Personalized vs. Fixed-Activity 177Lu-PSMA-617 Radiopharmaceutical Therapy (PRODIGY-2)

Launched by JEAN-MATHIEU BEAUREGARD · Apr 22, 2025

Keywords

ClinConnect Summary

The PRODIGY-2 clinical trial is exploring whether a personalized treatment approach using a radiopharmaceutical called 177Lu-PSMA-617 (also known as Pluvicto) is safe and effective for men with metastatic castrate-resistant prostate cancer (mCRPC). This trial aims to find out if adjusting the amount of treatment each patient receives can help most participants while also monitoring any side effects they might experience. Participants will receive up to six treatments, spaced six weeks apart, and will be closely monitored with imaging tests, lab work, and questionnaires throughout the study.

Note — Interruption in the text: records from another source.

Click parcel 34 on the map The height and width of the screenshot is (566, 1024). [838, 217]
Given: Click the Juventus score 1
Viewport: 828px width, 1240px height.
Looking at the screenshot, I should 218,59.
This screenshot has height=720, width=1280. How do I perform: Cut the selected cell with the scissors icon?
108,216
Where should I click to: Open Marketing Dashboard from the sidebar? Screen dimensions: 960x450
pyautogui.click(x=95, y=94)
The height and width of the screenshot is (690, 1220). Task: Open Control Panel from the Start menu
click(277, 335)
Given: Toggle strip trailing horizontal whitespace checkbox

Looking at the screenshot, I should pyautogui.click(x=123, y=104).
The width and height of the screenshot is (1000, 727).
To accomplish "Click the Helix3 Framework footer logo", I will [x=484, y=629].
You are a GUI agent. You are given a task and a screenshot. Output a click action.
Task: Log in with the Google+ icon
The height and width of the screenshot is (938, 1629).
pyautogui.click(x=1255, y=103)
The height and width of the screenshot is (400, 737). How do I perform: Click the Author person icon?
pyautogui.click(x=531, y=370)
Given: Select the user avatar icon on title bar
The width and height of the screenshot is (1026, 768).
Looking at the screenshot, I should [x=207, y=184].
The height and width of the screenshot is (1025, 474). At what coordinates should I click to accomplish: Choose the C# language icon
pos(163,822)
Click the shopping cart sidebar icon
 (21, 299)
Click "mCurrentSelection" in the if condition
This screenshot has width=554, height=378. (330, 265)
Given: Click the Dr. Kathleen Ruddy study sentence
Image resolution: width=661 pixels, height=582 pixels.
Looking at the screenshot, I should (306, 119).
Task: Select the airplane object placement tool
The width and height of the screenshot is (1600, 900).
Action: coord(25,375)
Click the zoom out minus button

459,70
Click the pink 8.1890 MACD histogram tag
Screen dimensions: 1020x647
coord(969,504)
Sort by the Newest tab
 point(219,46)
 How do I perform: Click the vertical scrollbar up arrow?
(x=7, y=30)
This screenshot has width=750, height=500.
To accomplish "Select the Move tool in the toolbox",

To participate in this trial, men must be at least 18 years old and diagnosed with prostate cancer that has spread and is not responding to standard hormone therapies. Other eligibility criteria include having specific levels of prostate-specific antigen (PSA) in their blood and a particular type of cancer that shows a certain marker on imaging tests. It’s important to note that the trial is not yet recruiting participants, but it represents an exciting opportunity for eligible patients to potentially benefit from a tailored treatment strategy.

Gender

MALE

Eligibility criteria

• Inclusion Criteria:
• • 1. Patient aged ≥18 years with metastatic adenocarcinoma of the prostate, defined by documented histopathology of prostate adenocarcinoma;
• • 2. Castration-resistant prostate cancer, as defined as disease progressing despite castration by orchiectomy or ongoing androgen deprivation therapy;
• • 3. Progressive mCRPC with rising PSA level, defined by PCWG3 criteria (sequence of two rising values above a baseline at a minimum of 1-week intervals, with serum testosterone level ≤ 1.7 nmol/dL);
• • 4. PSA ≥2 ng/mL ;
• • 5. Prior treatment with at least one ARPI;
• • 6. PSMA-expressing cancer, with significant PSMA expression defined as SUVpeak in at least one lesion that is superior to SUVmean of the liver on PSMA-PET (68Ga-PSMA-11 or 18F-DCFPyL), within 45 days prior to randomization;
• • 7. ECOG Performance status 0 to 2;
• • 8. Calculated eGFR (by CKD-EPI formula) ≥ 45 mL/min/1.73m\^2;
• • 9. Albumin ≥ 25 g/L;
• • 10. Platelets ≥ 100x10\^9/L;
• • 11. Neutrophils ≥ 1.5x10\^9/L;
• • 12. Hemoglobin ≥ 90 g/L without transfusion in the past 4 weeks;
• • 13. Signed, written informed consent
• Exclusion Criteria:
• • 1. PSMA-PET "superscan" (i.e. extensive/diffuse PSMA-positive bone involvement);
• • 2. Site(s) of disease that are FDG-positive, defined as SUVpeak in at least one lesion that is superior to twice (2x) SUVmean of the liver, and PSMA-negative (as above), within 45 days prior to randomization;
• • 3. Prior treatment with more than two lines of chemotherapy for mHSPC and/or mCRPC (adjuvant and neoadjuvant chemotherapy does not count) towards the maximum of two regimens);
• • 4. Prior radiopharmaceutical therapy;
• • 5. Known CNS metastasis unless they are deemed to be non-progressive, asymptomatic and off corticosteroid therapy for at least four weeks, as per investigator's assessment;
• • 6. Active malignancy other than prostate cancer;
• • 7. Patients who are sexually active and not willing/able to use medically acceptable forms of barrier contraception;
• • 8. Any other condition, diagnosis or finding that may in the investigator's opinion interfere with trial conduct;
• • 9. Known hypersensitivity to 177Lu-PSMA-617 or to any ingredient in the formulation, including any non-medicinal ingredient, or component of the container.